┌──

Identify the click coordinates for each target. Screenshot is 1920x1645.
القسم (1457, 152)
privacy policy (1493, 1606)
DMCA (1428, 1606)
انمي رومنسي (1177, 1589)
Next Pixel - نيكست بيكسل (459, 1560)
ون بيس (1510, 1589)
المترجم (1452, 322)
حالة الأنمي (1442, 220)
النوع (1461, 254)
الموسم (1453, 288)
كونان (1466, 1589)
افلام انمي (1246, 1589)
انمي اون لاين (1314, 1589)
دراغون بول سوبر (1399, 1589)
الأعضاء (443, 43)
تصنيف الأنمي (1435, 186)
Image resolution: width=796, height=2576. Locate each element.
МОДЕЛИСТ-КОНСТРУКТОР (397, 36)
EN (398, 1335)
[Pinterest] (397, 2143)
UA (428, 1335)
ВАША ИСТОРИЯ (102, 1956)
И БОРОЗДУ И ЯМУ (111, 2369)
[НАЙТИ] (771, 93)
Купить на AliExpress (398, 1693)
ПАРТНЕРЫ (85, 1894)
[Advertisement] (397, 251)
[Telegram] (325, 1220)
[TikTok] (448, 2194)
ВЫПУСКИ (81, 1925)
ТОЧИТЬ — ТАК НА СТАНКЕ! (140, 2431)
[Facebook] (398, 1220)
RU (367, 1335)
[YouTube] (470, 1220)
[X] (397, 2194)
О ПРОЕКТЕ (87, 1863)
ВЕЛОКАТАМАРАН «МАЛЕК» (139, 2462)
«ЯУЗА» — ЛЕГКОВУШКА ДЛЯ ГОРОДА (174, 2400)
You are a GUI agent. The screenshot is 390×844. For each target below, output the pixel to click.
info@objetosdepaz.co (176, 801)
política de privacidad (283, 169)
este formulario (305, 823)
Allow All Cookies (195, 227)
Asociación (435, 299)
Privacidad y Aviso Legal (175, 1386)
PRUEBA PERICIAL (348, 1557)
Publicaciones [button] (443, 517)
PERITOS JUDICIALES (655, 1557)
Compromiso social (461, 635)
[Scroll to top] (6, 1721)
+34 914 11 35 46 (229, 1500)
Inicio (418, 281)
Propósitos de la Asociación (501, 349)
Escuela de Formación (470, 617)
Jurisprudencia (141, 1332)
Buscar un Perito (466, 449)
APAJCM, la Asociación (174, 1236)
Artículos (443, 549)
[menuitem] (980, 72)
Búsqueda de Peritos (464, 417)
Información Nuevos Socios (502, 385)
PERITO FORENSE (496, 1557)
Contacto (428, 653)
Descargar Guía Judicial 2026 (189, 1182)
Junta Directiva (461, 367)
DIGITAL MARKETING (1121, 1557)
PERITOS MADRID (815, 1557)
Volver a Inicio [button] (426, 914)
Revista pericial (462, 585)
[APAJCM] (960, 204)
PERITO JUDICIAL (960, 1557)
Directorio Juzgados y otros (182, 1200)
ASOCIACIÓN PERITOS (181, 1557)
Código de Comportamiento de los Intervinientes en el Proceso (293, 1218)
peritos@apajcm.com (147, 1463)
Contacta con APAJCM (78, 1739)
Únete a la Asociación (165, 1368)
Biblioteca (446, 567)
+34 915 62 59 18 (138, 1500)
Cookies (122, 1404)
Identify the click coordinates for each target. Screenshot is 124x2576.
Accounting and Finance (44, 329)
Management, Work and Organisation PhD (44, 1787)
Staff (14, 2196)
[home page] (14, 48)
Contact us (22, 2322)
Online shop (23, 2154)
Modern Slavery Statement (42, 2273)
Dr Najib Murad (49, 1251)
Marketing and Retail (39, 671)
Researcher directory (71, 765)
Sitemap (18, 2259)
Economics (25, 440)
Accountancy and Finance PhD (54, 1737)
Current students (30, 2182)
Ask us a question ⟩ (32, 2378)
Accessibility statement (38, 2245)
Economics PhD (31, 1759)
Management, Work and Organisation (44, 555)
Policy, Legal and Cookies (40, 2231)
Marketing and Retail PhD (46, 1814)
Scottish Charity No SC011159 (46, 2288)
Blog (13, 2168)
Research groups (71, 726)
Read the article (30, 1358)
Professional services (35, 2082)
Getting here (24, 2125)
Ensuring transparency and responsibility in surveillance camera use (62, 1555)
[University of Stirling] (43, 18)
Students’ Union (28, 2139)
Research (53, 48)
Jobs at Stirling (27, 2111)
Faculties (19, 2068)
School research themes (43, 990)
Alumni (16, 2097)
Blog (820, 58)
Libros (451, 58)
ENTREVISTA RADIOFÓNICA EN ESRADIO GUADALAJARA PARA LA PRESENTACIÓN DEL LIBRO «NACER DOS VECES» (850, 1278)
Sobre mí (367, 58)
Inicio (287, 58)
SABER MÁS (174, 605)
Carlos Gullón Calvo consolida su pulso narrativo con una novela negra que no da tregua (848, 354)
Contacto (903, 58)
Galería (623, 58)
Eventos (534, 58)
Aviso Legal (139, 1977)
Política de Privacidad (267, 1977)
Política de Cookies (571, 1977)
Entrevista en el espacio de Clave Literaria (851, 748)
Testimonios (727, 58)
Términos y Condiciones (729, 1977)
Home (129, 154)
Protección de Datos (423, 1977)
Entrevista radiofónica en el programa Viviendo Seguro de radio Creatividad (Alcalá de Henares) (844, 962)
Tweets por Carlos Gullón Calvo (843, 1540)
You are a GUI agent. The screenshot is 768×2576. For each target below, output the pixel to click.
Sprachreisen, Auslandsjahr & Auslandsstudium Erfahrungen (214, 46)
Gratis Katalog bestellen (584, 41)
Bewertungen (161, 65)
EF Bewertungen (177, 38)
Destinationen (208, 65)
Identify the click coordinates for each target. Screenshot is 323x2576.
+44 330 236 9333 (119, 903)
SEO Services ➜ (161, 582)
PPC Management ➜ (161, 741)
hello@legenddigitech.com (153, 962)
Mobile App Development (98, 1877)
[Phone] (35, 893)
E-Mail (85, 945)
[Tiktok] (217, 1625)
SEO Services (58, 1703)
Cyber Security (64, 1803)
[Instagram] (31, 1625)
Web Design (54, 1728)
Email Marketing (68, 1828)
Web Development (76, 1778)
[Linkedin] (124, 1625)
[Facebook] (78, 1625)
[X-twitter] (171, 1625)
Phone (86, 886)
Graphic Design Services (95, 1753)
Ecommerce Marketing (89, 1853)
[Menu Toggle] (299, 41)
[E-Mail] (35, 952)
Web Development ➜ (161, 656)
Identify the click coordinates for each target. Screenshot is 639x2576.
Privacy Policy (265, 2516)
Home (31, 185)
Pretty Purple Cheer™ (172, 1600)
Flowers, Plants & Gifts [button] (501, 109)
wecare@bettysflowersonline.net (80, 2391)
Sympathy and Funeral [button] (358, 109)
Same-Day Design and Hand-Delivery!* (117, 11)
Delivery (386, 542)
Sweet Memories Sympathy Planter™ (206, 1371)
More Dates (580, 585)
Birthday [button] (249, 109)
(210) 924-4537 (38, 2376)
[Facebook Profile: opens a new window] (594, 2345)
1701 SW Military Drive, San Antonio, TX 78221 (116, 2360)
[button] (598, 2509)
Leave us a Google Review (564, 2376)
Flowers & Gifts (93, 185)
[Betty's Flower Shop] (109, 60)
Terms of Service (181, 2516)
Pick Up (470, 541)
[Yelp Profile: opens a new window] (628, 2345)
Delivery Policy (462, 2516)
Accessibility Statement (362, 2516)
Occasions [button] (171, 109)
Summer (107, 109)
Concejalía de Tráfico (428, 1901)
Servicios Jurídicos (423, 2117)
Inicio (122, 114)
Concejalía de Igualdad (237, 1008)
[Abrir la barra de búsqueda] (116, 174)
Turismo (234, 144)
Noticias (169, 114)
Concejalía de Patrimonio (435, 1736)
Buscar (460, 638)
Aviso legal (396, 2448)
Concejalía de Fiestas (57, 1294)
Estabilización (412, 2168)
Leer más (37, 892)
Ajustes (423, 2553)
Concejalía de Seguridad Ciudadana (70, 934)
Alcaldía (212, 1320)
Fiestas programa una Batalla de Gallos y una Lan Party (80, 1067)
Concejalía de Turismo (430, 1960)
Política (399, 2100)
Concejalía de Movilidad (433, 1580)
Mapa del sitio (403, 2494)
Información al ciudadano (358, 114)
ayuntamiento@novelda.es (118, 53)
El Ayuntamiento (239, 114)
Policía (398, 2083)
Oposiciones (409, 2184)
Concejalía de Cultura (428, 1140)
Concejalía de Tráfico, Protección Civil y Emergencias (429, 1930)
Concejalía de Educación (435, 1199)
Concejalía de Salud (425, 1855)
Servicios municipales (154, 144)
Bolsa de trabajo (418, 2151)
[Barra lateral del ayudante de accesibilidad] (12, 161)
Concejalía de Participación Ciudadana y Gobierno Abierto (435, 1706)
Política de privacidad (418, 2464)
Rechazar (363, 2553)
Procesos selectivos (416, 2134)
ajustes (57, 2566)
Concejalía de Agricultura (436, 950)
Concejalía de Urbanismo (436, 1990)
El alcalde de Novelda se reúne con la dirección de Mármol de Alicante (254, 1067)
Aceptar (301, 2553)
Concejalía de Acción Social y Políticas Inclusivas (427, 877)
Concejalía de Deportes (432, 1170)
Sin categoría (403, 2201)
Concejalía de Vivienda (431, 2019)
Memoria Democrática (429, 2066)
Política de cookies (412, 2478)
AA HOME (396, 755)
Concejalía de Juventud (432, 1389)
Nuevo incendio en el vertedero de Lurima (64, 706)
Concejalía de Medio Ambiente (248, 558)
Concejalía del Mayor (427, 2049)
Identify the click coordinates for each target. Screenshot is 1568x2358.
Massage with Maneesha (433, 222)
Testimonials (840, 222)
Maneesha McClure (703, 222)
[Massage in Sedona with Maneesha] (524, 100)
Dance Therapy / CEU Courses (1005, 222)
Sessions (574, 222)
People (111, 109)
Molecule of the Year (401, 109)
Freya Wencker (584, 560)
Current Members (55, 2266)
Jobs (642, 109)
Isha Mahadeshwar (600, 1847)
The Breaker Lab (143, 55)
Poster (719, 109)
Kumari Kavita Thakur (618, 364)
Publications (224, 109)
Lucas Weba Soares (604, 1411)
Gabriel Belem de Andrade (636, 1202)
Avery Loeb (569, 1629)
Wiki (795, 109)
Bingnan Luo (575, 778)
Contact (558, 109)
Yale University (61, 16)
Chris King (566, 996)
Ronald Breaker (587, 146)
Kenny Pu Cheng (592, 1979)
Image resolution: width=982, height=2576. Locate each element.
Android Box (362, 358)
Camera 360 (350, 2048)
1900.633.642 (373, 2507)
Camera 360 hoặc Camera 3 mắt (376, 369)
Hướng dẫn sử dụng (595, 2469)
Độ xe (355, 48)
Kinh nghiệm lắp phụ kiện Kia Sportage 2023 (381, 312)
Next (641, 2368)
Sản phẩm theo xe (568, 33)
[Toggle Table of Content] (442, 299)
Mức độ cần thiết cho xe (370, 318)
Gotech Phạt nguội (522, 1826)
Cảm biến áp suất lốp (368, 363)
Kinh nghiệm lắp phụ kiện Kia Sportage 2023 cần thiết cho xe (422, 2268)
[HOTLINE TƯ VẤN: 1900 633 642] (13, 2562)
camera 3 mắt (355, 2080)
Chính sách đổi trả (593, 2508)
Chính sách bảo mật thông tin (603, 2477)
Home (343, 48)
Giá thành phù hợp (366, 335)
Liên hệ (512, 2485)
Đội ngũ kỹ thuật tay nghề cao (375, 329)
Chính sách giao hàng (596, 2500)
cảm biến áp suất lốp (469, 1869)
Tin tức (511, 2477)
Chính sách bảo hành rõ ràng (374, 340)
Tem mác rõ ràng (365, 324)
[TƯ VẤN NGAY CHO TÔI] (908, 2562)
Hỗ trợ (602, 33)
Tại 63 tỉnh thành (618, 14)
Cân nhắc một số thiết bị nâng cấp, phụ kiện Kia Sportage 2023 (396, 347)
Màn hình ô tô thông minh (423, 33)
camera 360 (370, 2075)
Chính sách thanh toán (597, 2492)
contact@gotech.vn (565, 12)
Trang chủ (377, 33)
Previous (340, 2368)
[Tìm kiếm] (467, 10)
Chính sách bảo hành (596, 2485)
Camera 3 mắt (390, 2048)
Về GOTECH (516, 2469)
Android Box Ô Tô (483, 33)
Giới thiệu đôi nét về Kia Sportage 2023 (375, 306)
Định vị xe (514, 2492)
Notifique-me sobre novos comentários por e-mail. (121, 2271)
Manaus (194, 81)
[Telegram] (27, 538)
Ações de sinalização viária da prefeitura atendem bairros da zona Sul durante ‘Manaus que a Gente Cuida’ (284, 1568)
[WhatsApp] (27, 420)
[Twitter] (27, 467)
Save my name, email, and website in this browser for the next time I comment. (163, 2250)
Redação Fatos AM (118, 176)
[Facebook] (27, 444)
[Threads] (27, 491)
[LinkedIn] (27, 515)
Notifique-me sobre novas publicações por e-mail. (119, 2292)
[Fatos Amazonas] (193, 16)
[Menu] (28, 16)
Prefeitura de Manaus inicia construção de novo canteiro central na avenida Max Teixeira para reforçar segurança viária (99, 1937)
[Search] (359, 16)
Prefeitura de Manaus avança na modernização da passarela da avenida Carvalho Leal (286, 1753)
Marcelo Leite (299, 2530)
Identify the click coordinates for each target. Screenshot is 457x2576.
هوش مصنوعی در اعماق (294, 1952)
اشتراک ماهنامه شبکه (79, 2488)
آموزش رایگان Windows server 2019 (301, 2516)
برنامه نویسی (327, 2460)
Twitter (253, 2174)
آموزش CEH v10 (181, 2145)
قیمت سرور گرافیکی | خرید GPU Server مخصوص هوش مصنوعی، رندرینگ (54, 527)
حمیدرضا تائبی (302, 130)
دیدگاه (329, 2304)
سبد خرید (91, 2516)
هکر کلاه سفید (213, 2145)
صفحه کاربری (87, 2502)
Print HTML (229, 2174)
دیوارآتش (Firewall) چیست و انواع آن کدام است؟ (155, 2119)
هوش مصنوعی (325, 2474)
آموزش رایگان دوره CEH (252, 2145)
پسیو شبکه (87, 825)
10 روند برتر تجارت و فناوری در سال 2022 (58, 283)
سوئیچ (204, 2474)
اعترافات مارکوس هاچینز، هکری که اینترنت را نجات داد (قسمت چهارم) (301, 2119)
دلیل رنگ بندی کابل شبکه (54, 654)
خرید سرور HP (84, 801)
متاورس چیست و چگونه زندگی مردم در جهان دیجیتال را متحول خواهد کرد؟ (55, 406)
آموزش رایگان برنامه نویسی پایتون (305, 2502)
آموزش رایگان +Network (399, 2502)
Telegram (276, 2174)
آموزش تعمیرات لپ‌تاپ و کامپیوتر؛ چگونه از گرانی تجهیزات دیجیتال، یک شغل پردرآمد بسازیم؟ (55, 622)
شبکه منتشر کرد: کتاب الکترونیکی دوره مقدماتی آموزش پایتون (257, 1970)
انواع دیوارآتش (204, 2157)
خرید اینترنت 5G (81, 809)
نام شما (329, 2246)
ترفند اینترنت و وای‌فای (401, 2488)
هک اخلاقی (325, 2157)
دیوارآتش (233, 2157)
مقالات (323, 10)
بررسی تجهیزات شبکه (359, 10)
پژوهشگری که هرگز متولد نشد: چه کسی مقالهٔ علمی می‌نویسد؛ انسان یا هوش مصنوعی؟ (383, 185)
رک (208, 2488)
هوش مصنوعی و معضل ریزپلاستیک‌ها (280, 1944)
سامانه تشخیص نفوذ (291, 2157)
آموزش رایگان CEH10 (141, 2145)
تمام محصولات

└──

* [Assignment]:
Copy out all the lines of the records that include "دیوارآتش".

* [Answer to this exercise]:
دیوارآتش (Firewall) چیست و انواع آن کدام است؟ (155, 2119)
انواع دیوارآتش (204, 2157)
دیوارآتش (233, 2157)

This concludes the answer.